Além disso, parece claro que há outras motivações. Para o sistema, é interessante que estudantes não evadam, pois a mera possibilidade de mais estudantes significa uma justificativa para mais recursos, mais professores contratados, mais escolas construídas, mais cargos administrativos, mais favores a serem trocados por votos, etc. Pouco importa que os estudantes não atinjam seu potencial, ou mesmo que não aprendam o que quer que seja. Como sabemos que não haverá metas claras e diferenciadas para contextos diferentes, não haverá monitoramento criterioso e muito menos responsabilização por resultados negativos.
Outras consequências potencialmente graves dos incentivos perversos criados também não parecem importar. Possivelmente, o interesse em receber o incentivo financeiro não será acompanhado de interesse pelas aulas que os “beneficiários” do programa serão obrigados a frequentar. Jovens desmotivados, despreparados, provavelmente entediados, presos em uma sala de aula. Sinto pela professora e pelos colegas interessados em aprender: muitos deles, pobres, mas não o suficiente para receber o benefício, embora suas famílias tenham que arcar com os custos do programa.

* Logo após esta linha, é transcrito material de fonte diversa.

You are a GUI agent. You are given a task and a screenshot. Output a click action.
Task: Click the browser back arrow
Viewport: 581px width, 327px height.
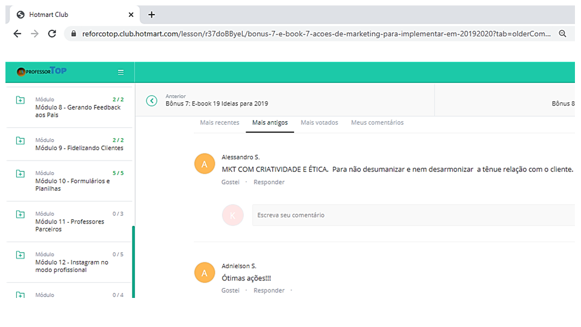(17, 34)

E, como destacamos acima, os supostos beneficiários desse programa são exatamente os mesmos de cujas famílias será exigido o maior esforço para financiá-lo. No entanto, para os políticos, programas fraudulentos como esse representam a chance de parecer comprometidos com o futuro dos jovens mais vulneráveis e com o desenvolvimento do país. Criaram o caos e agora vão vender muito caro falsas soluções.
Em última instância, esse programa é uma fraude porque além de não trazer quaisquer benefícios, alimentará uma fraude maior: o nosso sistema educacional. Os recursos que já são tomados de pagadores de impostos – sob a justificativa de educar crianças e jovens – continuarão a atender basicamente aos interesses dos sindicatos, que tudo fizeram para manter escolas fechadas, prejudicando principalmente os estudantes mais pobres. Além deles, outros grupos de interesse se beneficiam do sistema, como ONGs estrategicamente vinculadas ao ensino estatal e empresas, como grandes editoras que têm contratos milionários com o Estado. Os estudantes, que deveriam ser a razão de ser – o fim – do sistema educacional, continuarão a ser apenas o meio para a manutenção do sistema. Se isso não é fraude, nem eu, nem o dicionário Houaiss sabe o que é.
* Anamaria Camargo é mestre em Educação pela Universidade de Hull e Presidente e Diretora Executiva do Livre pra Escolher.